Migrate now if: you're actively deploying on Cloudflare Workers and your team is paying for an external feature flag service. The OpenFeature-compatible provider swap is low-effort — a few lines in your provider initialization — and the zero-HTTP evaluation model directly improves the latency profile of every request that hits a flagged code path. The beta works in non-production environments today, and the Worker-level originless routing capability (routing traffic before it reaches your app) isn't available from any other feature flag provider. 4
Start the migration in staging, hold on production if: you use client-side flag evaluation across multiple Cloudflare apps, until app-scoped tokens are released. The account-level token scope in the current beta is a real security consideration before exposing tokens in browser JavaScript. 11
Watch and wait if: your stack is not on Cloudflare Workers. The binding-model evaluation — the feature that makes Flagship compelling — only exists inside a Worker. Running Flagship from Node.js, a container, or a non-Cloudflare edge runtime uses the HTTP evaluation endpoint, which offers no latency advantage over any other flag SaaS. Wait for pricing to be public before evaluating the total cost of switching.
Don't migrate if: your team relies on LaunchDarkly's approval workflows, scheduled rollouts, or experimentation framework. Flagship replaces the evaluation engine cleanly, but the governance layer is missing entirely. The flag evaluation core is solid; the organizational controls around it aren't there yet.
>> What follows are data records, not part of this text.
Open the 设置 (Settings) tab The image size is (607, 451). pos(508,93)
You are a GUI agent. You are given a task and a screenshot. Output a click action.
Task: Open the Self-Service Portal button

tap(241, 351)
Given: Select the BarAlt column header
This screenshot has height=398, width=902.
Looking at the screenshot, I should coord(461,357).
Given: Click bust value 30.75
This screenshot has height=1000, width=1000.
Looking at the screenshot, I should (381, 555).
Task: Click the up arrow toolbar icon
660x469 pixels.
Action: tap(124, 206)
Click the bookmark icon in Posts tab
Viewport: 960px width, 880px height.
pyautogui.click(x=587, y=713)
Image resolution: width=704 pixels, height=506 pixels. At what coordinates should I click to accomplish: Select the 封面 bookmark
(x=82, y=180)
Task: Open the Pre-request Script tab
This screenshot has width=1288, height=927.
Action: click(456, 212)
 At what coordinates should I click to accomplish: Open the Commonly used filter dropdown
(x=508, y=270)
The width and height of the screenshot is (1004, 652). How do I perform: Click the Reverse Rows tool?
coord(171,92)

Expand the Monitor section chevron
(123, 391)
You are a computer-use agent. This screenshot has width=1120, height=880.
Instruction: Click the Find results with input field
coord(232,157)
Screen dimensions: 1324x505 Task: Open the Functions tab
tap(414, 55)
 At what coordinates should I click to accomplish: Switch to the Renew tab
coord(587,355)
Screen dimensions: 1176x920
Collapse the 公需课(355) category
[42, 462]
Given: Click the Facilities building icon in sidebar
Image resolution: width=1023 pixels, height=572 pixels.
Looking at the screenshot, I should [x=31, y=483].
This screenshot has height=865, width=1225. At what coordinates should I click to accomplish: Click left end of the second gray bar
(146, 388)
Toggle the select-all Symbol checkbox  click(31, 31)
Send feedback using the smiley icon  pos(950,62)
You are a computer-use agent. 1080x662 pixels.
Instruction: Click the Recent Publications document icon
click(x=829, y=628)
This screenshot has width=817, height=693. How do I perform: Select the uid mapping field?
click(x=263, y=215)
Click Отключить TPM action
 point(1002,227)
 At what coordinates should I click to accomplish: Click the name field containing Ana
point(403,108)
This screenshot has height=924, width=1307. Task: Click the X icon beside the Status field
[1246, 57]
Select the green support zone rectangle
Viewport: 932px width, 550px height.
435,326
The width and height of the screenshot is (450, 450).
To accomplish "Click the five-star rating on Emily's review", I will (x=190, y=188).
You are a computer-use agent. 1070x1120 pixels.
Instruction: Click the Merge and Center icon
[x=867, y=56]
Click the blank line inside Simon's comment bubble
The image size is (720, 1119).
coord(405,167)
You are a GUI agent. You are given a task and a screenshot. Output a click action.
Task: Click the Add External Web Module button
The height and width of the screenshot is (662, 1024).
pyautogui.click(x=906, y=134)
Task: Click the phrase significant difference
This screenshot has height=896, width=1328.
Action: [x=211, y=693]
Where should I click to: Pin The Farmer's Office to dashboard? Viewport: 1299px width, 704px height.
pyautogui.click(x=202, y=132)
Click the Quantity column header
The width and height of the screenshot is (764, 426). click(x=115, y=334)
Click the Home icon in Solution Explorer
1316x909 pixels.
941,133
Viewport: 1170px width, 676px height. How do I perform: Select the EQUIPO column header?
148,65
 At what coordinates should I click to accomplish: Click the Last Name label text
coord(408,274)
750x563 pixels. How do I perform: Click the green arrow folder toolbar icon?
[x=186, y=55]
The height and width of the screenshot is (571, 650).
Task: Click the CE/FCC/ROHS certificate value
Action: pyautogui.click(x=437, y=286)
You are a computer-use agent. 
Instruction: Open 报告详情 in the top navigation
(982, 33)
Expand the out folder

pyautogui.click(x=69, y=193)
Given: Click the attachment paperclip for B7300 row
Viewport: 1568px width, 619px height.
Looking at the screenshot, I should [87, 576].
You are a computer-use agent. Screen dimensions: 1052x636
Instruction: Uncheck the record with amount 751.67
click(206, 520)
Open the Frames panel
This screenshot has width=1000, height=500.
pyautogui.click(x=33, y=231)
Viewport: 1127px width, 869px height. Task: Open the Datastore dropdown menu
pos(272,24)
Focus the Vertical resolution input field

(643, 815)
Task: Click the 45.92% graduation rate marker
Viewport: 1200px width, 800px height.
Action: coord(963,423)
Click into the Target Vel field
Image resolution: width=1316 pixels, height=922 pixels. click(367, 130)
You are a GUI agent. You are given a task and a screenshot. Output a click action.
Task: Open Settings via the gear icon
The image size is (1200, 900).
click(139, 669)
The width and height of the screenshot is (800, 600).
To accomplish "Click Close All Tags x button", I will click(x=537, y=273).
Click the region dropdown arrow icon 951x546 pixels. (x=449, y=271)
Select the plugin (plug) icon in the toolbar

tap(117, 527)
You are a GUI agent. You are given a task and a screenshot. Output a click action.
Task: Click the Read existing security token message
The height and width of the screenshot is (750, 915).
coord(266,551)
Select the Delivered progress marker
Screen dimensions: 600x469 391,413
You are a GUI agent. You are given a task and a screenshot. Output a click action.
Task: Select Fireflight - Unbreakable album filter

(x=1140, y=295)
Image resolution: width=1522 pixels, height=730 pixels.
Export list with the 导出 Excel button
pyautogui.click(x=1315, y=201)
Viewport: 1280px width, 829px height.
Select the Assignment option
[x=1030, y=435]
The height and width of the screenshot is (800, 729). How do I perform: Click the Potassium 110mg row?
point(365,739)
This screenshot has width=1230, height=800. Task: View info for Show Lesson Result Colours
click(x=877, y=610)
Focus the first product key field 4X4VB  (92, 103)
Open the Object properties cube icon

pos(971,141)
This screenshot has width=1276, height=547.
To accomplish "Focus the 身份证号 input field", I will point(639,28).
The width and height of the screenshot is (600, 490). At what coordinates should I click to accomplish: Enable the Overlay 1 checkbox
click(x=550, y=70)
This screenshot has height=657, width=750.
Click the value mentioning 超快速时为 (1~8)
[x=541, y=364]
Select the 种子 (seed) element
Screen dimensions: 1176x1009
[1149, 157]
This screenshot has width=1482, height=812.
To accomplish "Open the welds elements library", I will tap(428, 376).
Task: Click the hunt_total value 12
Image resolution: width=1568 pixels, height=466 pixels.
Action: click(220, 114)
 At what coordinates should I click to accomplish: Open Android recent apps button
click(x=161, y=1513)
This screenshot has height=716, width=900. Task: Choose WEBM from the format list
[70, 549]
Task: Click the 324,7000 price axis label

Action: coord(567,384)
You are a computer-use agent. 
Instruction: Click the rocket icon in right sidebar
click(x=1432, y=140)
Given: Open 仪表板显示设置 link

The HN thread on launch day surfaced one durable observation worth keeping: feature flags accumulate. Teams that treat them as short-lived shipping tools stay ahead of the debt; teams that let flags live for quarters end up with an undocumented configuration layer that's harder to reason about than the code it was supposed to protect. 12 Flagship makes the evaluation infrastructure easier — the flag hygiene problem it doesn't solve.